** Start of DOCUMENT TEXT **

Re: Postgres 11 release notes

2018-05-11 Thread Bruce Momjian
On Fri, May 11, 2018 at 11:59:12AM -0700, Andres Freund wrote:
> Hi,
> 
> Quick notes:
> >   
> >Add Just-In-Time (JIT) compilation of plans
> >run the by the executor
> >(Andres Freund)
> >   
> >  
> 
> It's currently not yet compilation of entire plans, but only parts. I
> think that's a relevant distinction because I'd like to add that as a
> feature to v12 ;). How about just adding 'parts of' or such?  I'd also
> rephrase the plan and 'run by the executor a bit'. How about:
> 
>   Add Just-In-Time (JIT) compilation of parts of
>   queries, to accelerate their execution.

OK, new text:

Add Just-In-Time (JIT) compilation of some
parts of query plans to improve execution speed (Andres Freund)

> >  
> >
> >
> >   
> >Add configure flag --with-llvm to test for
> >LLVM support (Andres Freund)
> >   
> >  
> >
> >  
> >
> >
> >   
> >Have configure check for the availability of a C++ compiler
> >(Andres Freund)
> >   
> >  
> >
> >  
> 
> I wonder if we shouldn't omit those, considering them part of the JIT
> entry?  Not quite sure what our policy there is.

** End of DOCUMENT TEXT **
** Start of DATASET ROWS **

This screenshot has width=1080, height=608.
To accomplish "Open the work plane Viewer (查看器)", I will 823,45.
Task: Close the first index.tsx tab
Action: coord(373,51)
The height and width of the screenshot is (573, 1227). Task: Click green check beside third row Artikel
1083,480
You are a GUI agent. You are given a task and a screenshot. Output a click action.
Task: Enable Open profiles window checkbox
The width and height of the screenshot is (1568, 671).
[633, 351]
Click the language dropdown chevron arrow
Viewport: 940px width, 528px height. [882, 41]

** End of DATASET ROWS **
** Start of DATASET ROWS **

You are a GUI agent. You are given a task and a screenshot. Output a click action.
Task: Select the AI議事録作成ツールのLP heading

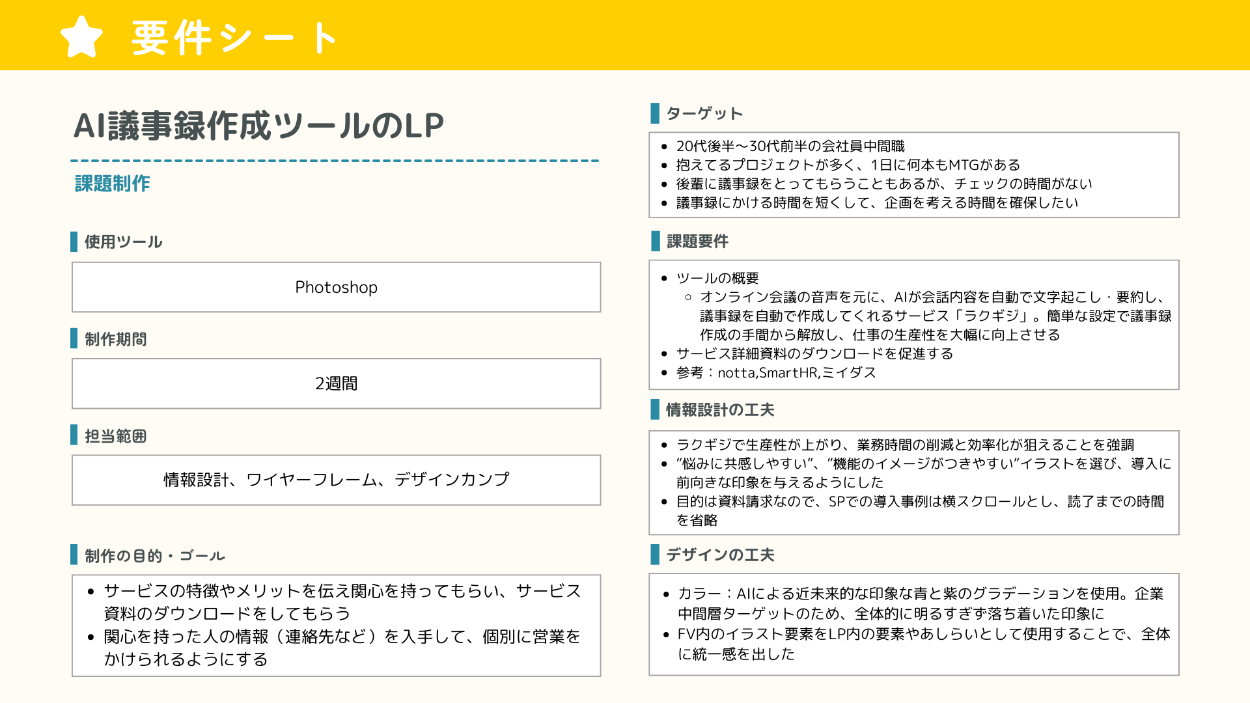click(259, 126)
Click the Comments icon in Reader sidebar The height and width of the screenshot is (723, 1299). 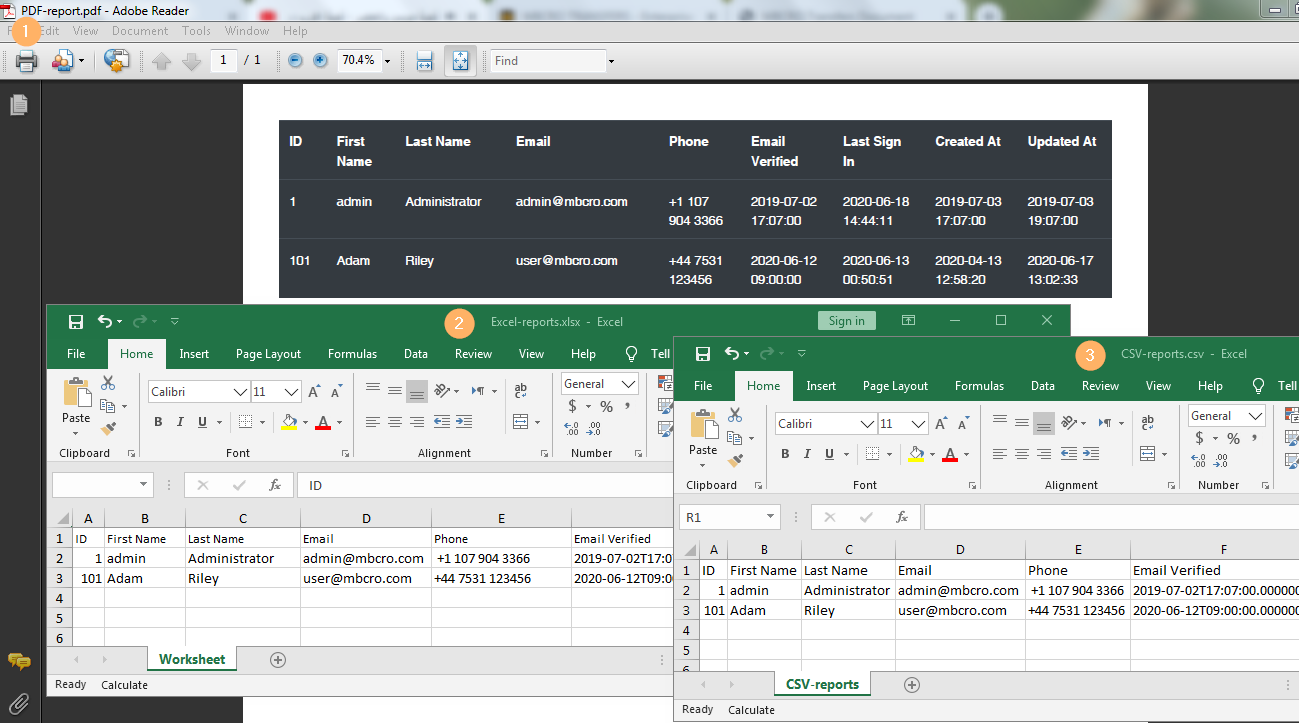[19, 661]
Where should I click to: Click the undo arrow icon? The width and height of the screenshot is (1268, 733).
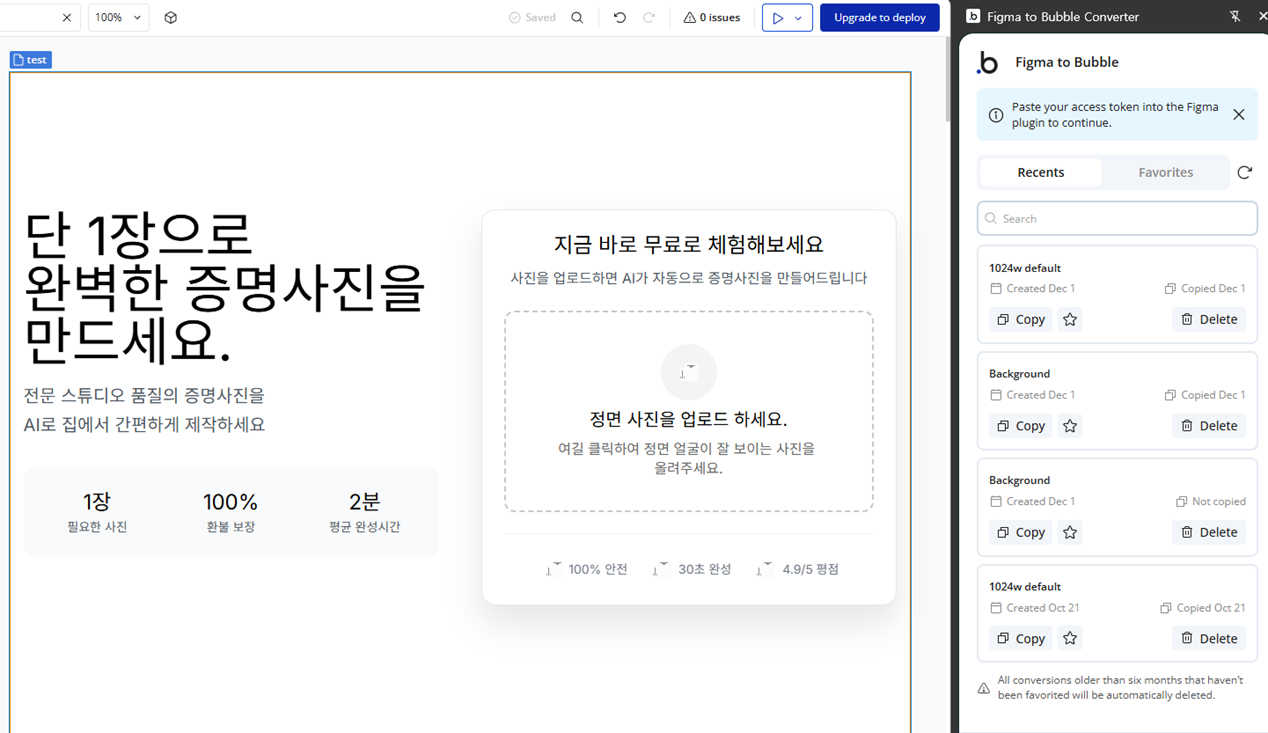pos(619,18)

** End of DATASET ROWS **

* **WORK TO COMPLETE**
**a.** Transcribe the Postgres 11 release notes email between "Add Just-In-Time (JIT) compilation of some" and "support (Andres Freund)", inclusive.
**b.** Answer these from the Postgres 11 release notes email:
(i) Which configure flag is added to test for LLVM support?
(ii) In which version does Andres Freund want to add compilation of entire plans as a feature?
(iii) The availability of what does configure check for?

* **TASK-BY-TASK ANSWERS**
**a.**
Add Just-In-Time (JIT) compilation of some
parts of query plans to improve execution speed (Andres Freund)

> >  
> >
> >
> >   
> >Add configure flag --with-llvm to test for
> >LLVM support (Andres Freund)

**b.**
(i) --with-llvm
(ii) v12
(iii) A C++ compiler